Bone conduction speakers and headphones are a really great idea for those with hearing problems or hearing aids. They don’t fit over the ears or inside them, and they don’t vibrate the ear drum, so those with hearing problems love them.
But if you like good audio quality, bone conduction speakers are not the way to go. Listening to music this way is convenient because it’s fairly hands-free, but it’s going to be a lackluster experience and audiophiles aren’t going to be satisfied with the sound quality at all.
The Potential Shortcomings
There are several lens types available for Specs on this campaign.
For instance, there are non- prescription, non-prescription blue light blocking and tinted UV blocking lenses, as well as prescription and prescription progressive lenses.
But, say you want a prescription lens with UV or blue light blocking capabilities. Right now, that isn’t really an option. The creators have put in a sort of work-around for this.

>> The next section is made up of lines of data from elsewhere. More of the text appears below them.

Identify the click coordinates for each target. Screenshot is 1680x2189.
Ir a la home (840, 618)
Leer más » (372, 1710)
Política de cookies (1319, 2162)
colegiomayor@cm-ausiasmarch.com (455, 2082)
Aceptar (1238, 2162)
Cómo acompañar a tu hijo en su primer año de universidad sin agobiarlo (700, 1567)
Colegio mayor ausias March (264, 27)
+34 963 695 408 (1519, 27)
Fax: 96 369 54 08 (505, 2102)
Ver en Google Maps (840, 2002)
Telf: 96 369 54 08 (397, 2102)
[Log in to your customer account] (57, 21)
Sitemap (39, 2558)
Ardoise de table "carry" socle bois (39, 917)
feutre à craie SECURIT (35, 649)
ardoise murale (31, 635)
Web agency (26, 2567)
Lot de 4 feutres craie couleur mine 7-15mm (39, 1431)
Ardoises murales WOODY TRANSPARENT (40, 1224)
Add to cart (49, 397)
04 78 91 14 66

If you select both the prescription and the non-prescription options and specify that you’re “stacking lenses”, they will manufacture you one set of lenses with all of the qualities you need.
The problem is that they don’t have the manufacturing process set up for anything more than the lens styles they’ve listed. They can do it, but it’s going to take longer, and they don’t specify how much longer it will take.
If you want something that’s not listed, it might actually be worth the wait, however.
The campaign advertises in several places that Specs are available in both prescription and non-prescription strengths. But you have to really do a deep dive and read through the whole campaign to get details about this. You have to have insurance to completely cover the prescription lenses.
They’re more expensive than the non-prescription Specs by $100. That’s not any different than the prices for regular glasses, really. But, you have to read through the whole campaign to find the prices, and it would be really easy for some people to think they’re both the same price.
Is the concept of Specs good or bad?
One of the major flaws that I find with Specs is one having to do with their concept. Procrastination can be a productivity- killer.
But, if you’ve got writer’s block or are having a hard time trying to solve a problem, stepping away from it for a bit and coming back with a fresh perspective can really help.
Eliminating procrastination altogether could very well remove some of the creative process and leave you producing a lower quality of work. So, relying on Specs to keep you on track all the time could be counterproductive.
The first smart-glass ever?
They aren’t the first productivity-boosting smart-glasses, as they claim. Years before Specs were on the market, Vuzix here came out with their M100 and M300 smart glasses.
Productivity with them is boosted through voice commands and not having to use cell phones and tablets. Pictures and videos can also be taken right from the spectacles. They don’t alert you when you’re distracted like Specs do, but they do integrate with other apps, and there are many apps that are specifically for boosting productivity.
So, do Specs really live up to the hype? It depends on if you really think you need the auditory reminder that you’re getting off track and need to focus.
Some people with severe ADHD could actually use them, and it might keep some people from abusing prescription drugs in order to simply focus. However, if you just want to be more productive, there are many different apps and extensions to help with that.